A strength of this study is that it is the first to evaluate the validity and reliability of both the 2006 and 2022 BSTI-Ina versions, as well as the first to assess their correlation.
Conclusion
Both the 2006 and 2022 BSTI-Ina questionnaires were successfully translated, adapted, and validated for use in Indonesian adults. Each demonstrated good validity and reliability, with moderate correlation between versions. The shorter 2022 BSTI-Ina offers a practical and efficient tool for routine skin-type assessment.
Supporting information
S1 Table. Back translation of the 2006 version of BSTI.
https://doi.org/10.1371/journal.pone.0343028.s001
(DOCX)
S2 Table. Back translation of the 2022 version of BSTI.

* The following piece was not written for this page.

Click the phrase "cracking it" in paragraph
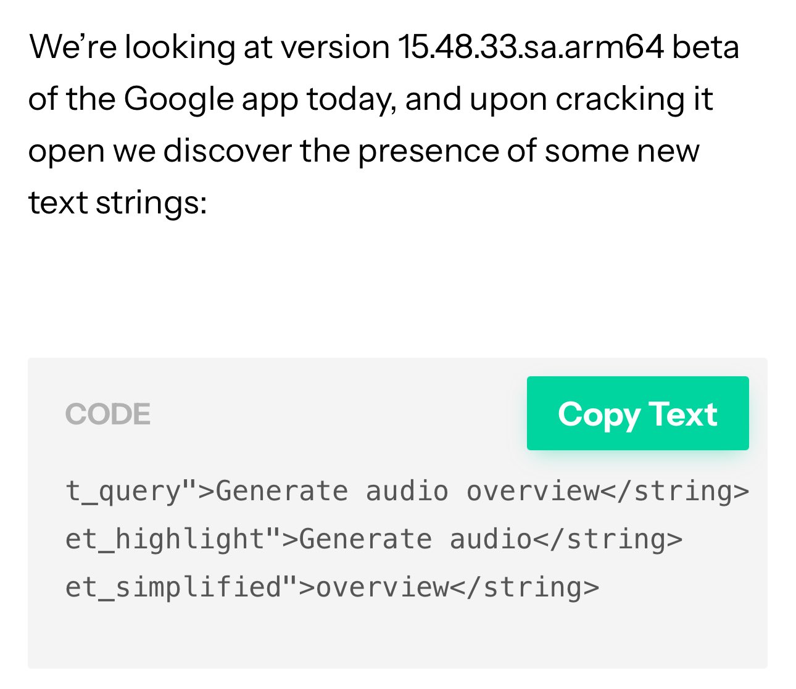This screenshot has width=796, height=689. pos(634,100)
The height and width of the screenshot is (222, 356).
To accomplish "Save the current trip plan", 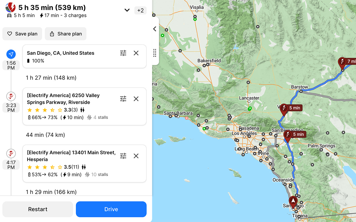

https://doi.org/10.1371/journal.pone.0343028.s002
(DOCX)
Acknowledgments
Irwan Saputra Batubara, M.D., would like to thank the Authors: Prof. Irma Bernadette S. Sitohang, M.D., Ph.D., Prof. Sandra Widaty, M.D.,PhD., Hanny Nilasari, M.D., Ph.D., Aria Kekalih, M.D., Ph.D., and Sari Chairunnisa, M.D., for their significant contributions to this research. Prof. Irma Bernadette S. Sitohang, M.D., Ph.D., as the grant recipient, facilitated the study, shaped the research design, and provided the conceptual framework. Prof. Sandra Widaty, M.D.,PhD., and Hanny Nilasari, M.D., Ph.D contributed to the development of the paper, provided analytic tools, and collaborated on the analysis of the collected data. Aria Kekalih, M.D., Ph.D., offered his expertise as a statistician, assisting in data analysis and interpretation of findings. Sari Chairunnisa, M.D., also provided analytic tools, collaborated in data analysis, and served as the sponsor representing Paragon Technology and Innovation, Ltd. Finally, the authors express appreciation to Gladys Riany, M.D., and Anindya L. Sidarta, M.D., for their valuable assistance throughout the research process.